Henry Liao - September 04, 2017 - 11:44 PM

I’M back after a two-week hiatus from journalistic inking.

With much respect to the Celtics faithful, this is simply my two cents’ opinion.

Indeed, the Boston Celtics have acquired Kyrie Irving (from Cleveland in a trade) and Gordon Hayward (from Utah in a sign-and-trade free agency) during the National Basketball association (NBA) offseason, but “How the West was Won” narrative is still what will determine the recipient of the Larry O’Brien hardware in Season 2017-18.

The Golden State Warriors, the defending titlists, have their top eight players back and further boosted bench depth with the addition of three-point snipers Nick Young and Omar Casspi.

The San Antonio Spurs still have bookend forwards Kawhi Leonard and LaMarcus Aldridge under contract, re-signed veteran 6th Man Manu Ginobili and got veteran Rudy Gay in free agency.

The Houston Rockets have obtained the services of playmaker de luxe Chris Paul in a trade with the Los Angeles Clippers. He joins James Harden (the NBA’s No. 1 assistman and No. 2 scorer last season) in the backcourt and lessens The Beard’s taxing load.

If case you have forgotten, Golden State, San Antonio and Houston finished 1-2-3 during the 2016-17 regular wars.

That is not even to take away anything from the Los Angeles Clippers, who gifted All-Star Blake Griffin with a new deal, and Oklahoma City is no longer a Lone Ranger team with the acquisition of high-scoring Paul George in partnership with do-everything star Russell Westbrook, who only happened to set a couple of triple-double records (posting a season total of 42 T-Ds and registering only the second T-D season average in NBA history but the first since Oscar Robertson turned in the trick with the Cincinnati Royals in 1961-62), capture the second scoring crown in his nine-year pro tenure and romp away with the NBA Most Valuable Player award last campaign.

Boston may challenge reigning conference kingpin Cleveland out in the East as the Cavaliers may have signed up one-time NBA MVP but now injury-prone and fading Derrick Rose in free agency but got the shorter end of the stick in the Irving shipment that got them damaged goods in return for 28-year-old,
5-foot-9 dynamo Isaiah Thomas, who was the East’s top scorer – and third overall in the league – but is expected to miss the start of the 2017-18 wars which will unwrap on October 17 (Oct. 18 Manila time) due to hip problems that shut him out in the playoffs. (Thomas is five inches shorter and three years older than Kyrie, is looking for a max contract once he is eligible for free agency in July 2018. He opted not to go under the knife for his hip problems then and now.)

In case some people have forgotten, loyalty must be a two-way street. Thomas gave his all, injuries and all. He also suited up at the start of the 2017 playoffs despite grieving over the death of his sister in an auto mishap.

And this is what Thomas got.

Loyalty did not matter at all. Business as usual was the reason behind the move.

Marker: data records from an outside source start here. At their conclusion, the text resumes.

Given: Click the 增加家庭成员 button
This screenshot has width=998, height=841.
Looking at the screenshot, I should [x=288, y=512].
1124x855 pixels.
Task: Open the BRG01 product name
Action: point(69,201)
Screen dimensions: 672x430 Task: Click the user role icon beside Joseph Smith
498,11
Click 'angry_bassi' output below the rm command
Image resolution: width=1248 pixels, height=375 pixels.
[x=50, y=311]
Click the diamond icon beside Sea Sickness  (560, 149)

“We thank you for your services and wish you well in your next destination” is the “consuelo de bobo” declaration a player often gets following a trade.

But if a player defects to another team through free agency, his former team is quick to pounce on him as if it were treachery.

You may have some violent reaction to my opinion but mine is mine and yours is yours.